- _Work task_
Among the records, how many lines carry the string "will"? Give that number with nothing added.

- _Stored items from a collection_
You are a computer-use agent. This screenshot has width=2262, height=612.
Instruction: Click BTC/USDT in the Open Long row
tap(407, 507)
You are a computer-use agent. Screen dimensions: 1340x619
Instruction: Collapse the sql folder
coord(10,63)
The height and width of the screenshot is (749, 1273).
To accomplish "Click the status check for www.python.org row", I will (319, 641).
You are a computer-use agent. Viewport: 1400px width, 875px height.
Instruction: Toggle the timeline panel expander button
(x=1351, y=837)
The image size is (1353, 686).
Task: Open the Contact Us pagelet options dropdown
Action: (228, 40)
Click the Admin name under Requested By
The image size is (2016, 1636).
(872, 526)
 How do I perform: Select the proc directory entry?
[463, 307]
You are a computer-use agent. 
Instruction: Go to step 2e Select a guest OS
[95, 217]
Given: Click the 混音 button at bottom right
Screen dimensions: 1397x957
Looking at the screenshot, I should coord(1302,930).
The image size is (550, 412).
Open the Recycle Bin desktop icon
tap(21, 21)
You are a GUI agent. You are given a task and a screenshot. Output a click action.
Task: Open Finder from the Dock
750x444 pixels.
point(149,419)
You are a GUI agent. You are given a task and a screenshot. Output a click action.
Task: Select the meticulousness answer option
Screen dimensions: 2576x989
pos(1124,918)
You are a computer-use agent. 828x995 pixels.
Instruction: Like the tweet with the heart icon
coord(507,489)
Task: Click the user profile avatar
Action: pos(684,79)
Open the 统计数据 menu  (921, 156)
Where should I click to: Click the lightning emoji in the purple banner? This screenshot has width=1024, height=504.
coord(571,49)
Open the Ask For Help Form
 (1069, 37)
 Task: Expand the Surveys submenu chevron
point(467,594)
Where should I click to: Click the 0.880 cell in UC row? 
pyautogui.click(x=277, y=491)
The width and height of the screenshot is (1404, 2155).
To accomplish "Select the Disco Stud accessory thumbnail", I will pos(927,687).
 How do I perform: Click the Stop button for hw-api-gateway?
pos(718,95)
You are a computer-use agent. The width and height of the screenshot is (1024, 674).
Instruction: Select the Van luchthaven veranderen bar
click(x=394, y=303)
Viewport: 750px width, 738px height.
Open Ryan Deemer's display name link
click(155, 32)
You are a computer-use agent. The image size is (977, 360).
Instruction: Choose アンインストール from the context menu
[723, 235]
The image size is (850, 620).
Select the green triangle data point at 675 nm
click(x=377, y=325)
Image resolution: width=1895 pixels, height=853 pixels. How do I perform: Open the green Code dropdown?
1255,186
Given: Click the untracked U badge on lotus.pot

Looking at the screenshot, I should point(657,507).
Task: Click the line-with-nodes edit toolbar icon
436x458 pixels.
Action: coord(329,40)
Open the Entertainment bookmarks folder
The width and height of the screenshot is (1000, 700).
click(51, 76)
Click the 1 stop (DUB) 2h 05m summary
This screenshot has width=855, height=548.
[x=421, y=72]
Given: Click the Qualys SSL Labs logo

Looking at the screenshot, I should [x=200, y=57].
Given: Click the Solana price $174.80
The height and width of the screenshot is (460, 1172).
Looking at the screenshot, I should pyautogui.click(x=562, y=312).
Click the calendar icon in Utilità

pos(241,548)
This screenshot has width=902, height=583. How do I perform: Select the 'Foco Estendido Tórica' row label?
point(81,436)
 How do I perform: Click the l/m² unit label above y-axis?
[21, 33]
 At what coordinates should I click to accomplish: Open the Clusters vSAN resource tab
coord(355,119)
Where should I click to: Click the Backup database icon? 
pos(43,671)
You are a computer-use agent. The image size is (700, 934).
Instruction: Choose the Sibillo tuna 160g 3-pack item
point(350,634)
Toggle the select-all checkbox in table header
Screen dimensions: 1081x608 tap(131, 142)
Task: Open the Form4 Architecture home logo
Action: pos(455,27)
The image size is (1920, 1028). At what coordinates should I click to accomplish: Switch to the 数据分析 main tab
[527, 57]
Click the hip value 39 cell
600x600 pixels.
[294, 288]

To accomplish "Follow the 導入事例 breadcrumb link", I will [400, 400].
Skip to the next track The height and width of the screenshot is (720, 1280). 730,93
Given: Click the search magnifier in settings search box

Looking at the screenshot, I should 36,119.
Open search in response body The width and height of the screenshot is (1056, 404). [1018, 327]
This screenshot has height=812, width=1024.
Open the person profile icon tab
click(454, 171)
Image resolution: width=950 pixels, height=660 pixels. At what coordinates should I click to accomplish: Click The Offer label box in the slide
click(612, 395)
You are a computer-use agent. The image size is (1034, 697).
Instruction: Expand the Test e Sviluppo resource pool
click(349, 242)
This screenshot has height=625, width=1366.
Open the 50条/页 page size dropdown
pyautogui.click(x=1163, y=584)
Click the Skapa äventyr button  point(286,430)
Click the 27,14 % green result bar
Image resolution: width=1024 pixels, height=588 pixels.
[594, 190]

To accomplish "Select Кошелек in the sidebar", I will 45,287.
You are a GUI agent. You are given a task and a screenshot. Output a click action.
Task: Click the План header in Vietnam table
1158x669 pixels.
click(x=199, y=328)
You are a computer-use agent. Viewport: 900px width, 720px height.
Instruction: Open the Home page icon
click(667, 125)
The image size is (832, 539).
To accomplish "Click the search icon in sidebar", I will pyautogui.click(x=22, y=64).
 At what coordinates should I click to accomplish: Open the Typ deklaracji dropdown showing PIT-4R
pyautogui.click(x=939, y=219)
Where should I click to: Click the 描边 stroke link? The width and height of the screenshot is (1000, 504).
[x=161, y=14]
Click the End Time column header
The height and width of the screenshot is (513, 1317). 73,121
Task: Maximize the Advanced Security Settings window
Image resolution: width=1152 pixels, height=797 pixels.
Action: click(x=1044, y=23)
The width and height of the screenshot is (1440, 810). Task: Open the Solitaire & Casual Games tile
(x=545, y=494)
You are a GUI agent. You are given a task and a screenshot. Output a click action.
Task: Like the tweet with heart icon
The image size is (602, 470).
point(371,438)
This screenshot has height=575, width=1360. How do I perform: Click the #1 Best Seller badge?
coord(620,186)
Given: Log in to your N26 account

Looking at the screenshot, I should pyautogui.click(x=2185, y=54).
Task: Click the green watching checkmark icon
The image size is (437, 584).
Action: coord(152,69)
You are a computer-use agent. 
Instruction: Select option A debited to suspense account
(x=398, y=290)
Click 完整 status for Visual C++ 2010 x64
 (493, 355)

- _Expected answer_
5